The dollar sank to a five-week low against the yen on Thursday, hit by the combination of another round of weaker-than-expected US data and a bid for traditional safe havens by investors worried about stock markets and Gulf oil supplies. News that Saudi Arabia and its allies in the Middle East had launched air strikes against Iran-allied forces in Yemen, which sits on a key shipping passage between Europe and the Arab Gulf, dampened risk sentiment and led to a surge in oil prices.
That offered some support to the foreign exchange world's traditional safe bets - the Japanese yen and the Swiss franc. The dollar sank as low as 118.33 yen, its weakest since February 20, before recovering a little to 118.73, still down 0.6 percent on the day. Against the Swiss franc, the greenback also hit a one-month low of 0.9491 francs.
"One of the things that negative interest rate policy has done is really force investors into having higher risk positions than they may feel comfortable with," said Simon Derrick, head of currency research at Bank of New York Mellon in London.
"So we're in a market that is more sensitive than it has been for a long time to adverse events."
But the dollar was also 0.3 percent lower against the euro, extending a poor run that has seen it lose around 5 percent against the single currency in two volatile weeks. It traded at $1.1015 per euro, just above a three-week low.
The greenback's slide has raised the first doubts among major banks over its long march higher since the middle of last year. But even analysts who have been most vocal in suggesting the rally may be slowing are not yet ready to call it over.
"We have been talking about it being the beginning of the end and that's still the way I would characterise it," said Daragh Maher, currency strategist with HSBC in London.
"It would be a brave man who said we'd seen the bottom for the euro.
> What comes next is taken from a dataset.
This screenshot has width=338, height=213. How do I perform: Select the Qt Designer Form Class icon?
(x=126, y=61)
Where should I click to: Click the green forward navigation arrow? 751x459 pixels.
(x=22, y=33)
What this squeeze will have done, however, is raised some doubts in people's minds that the bull run is not without end."
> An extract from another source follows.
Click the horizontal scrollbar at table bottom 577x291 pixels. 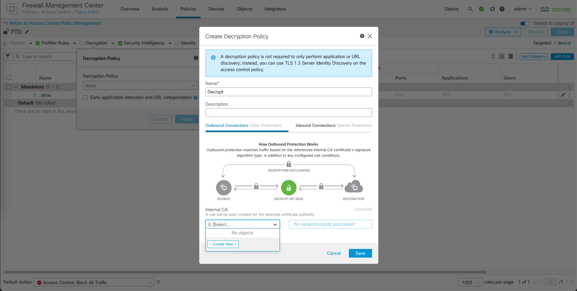245,272
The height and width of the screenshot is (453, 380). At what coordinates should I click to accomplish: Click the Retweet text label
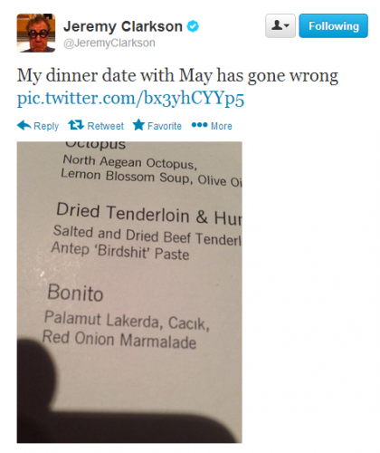tap(105, 126)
Data showed spending on US durable goods fell for a sixth straight month in February, fresh evidence that economic growth slowed sharply early in the year, in part due to bad weather.
That came on the heels of last week's dovish steer from the US Federal Reserve, which is now seen as likely to hike interest rates later rather than sooner.
The dollar was 0.5 percent lower against a basket of major currencies on Thursday at 96.527, having lost around 4 percent since hitting a 12-year high earlier in the month.